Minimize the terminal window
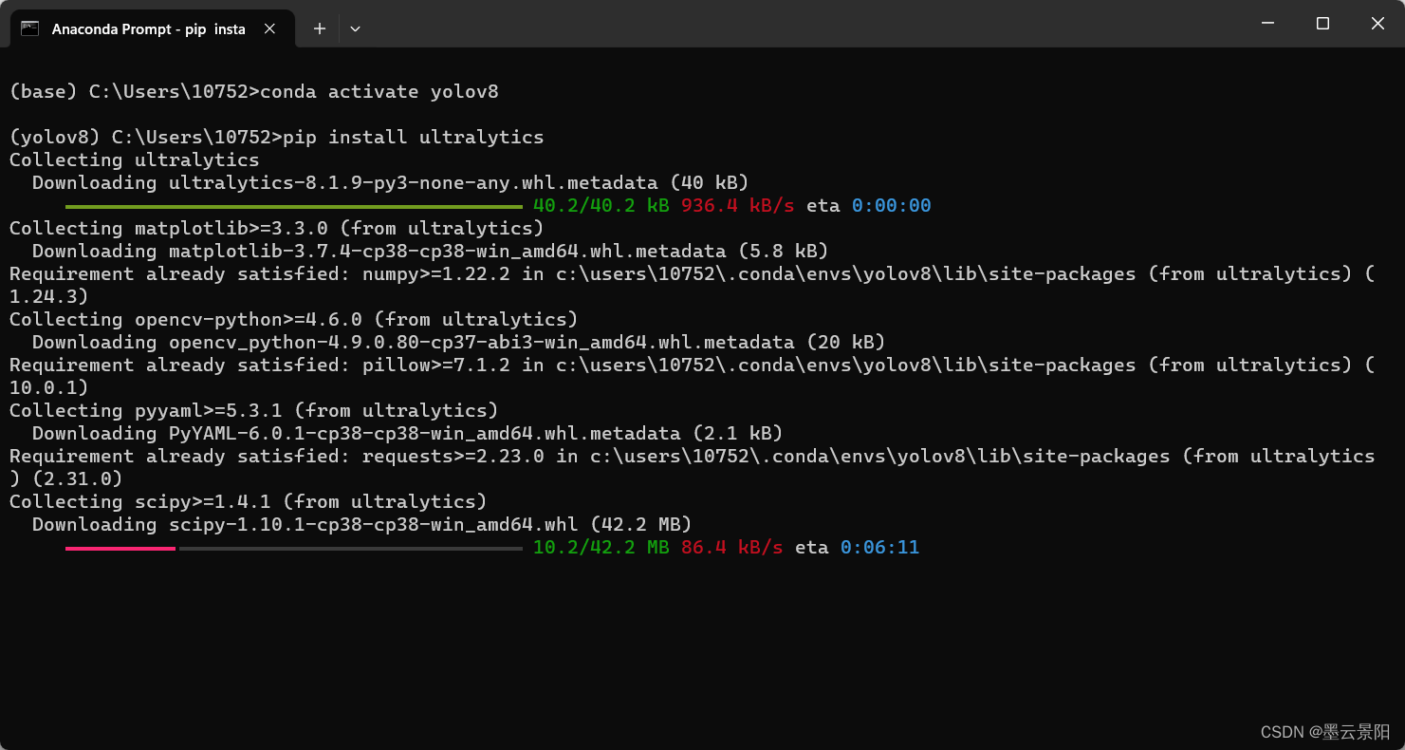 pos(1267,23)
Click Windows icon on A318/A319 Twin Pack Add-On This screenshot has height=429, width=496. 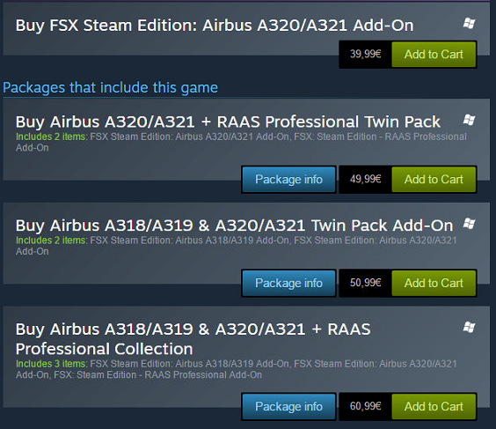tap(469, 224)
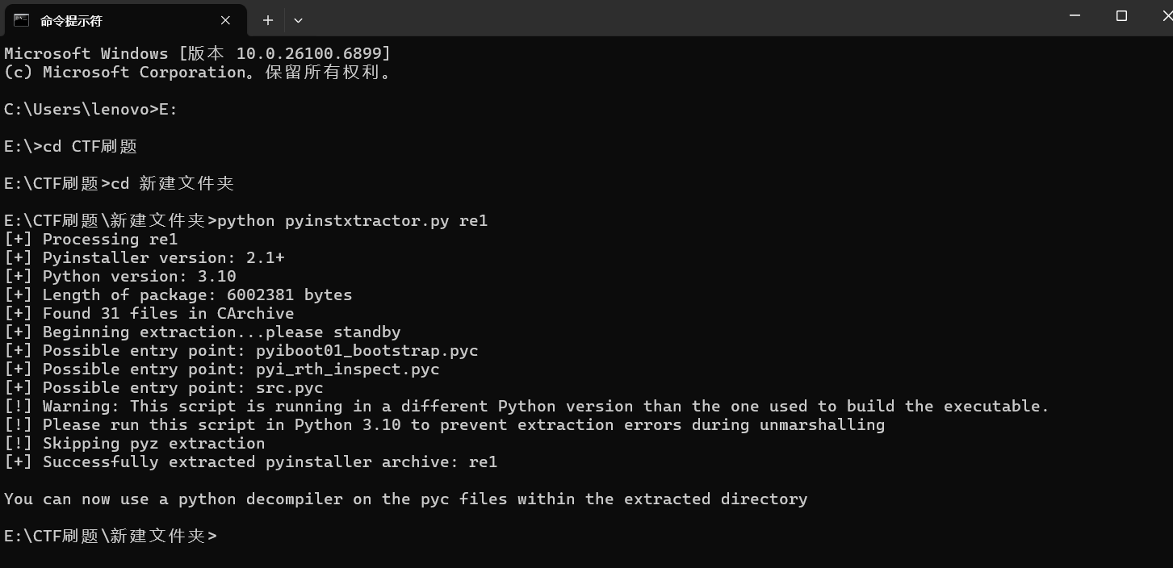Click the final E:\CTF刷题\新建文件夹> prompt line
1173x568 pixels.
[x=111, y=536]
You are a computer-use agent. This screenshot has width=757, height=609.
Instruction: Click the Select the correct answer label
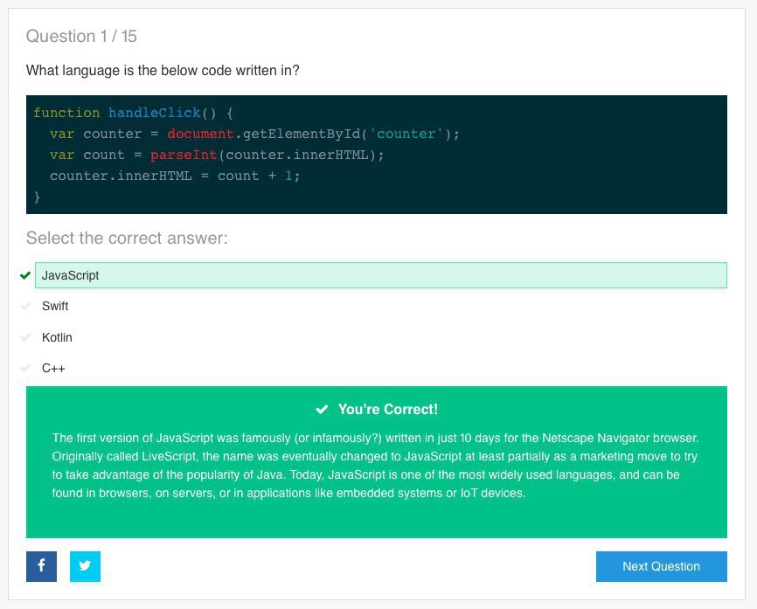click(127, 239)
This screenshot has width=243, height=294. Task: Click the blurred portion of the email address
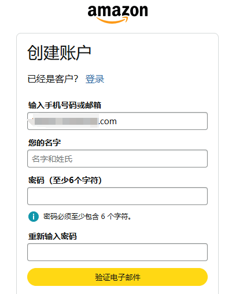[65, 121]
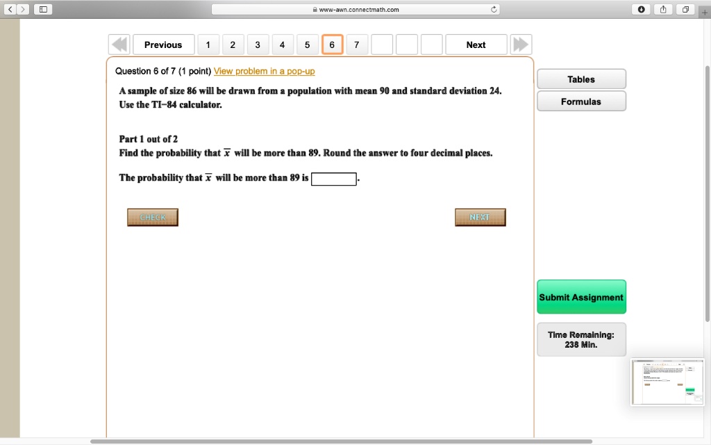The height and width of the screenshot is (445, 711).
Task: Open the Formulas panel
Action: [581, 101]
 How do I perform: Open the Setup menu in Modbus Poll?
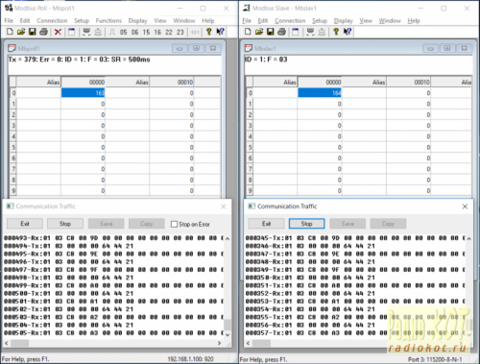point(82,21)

□ □ □ □ □ □ □

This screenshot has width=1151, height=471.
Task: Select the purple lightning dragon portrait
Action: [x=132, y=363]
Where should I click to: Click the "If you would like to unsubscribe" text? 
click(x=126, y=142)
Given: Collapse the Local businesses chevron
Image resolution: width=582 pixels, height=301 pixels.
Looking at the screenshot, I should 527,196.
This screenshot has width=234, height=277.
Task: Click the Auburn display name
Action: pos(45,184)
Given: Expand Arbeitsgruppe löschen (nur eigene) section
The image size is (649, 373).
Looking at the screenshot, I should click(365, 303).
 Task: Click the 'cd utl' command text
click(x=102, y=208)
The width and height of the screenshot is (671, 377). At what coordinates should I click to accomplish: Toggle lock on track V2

□ □ □ □ □ □ □

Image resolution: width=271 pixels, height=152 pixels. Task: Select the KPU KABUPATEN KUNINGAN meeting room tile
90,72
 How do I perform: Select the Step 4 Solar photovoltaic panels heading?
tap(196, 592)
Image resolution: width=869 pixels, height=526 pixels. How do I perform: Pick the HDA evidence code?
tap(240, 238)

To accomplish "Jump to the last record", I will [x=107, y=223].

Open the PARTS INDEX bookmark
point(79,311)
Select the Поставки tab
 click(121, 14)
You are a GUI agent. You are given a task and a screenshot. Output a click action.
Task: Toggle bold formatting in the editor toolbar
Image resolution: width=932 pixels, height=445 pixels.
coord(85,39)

□ □ □ □ □ □ □

What is expected:
Every line containing the word "Toggle" must be copied from the material above.

Response:
The width and height of the screenshot is (671, 377). At what coordinates should I click to accomplish: Toggle lock on track V2
Task: Toggle bold formatting in the editor toolbar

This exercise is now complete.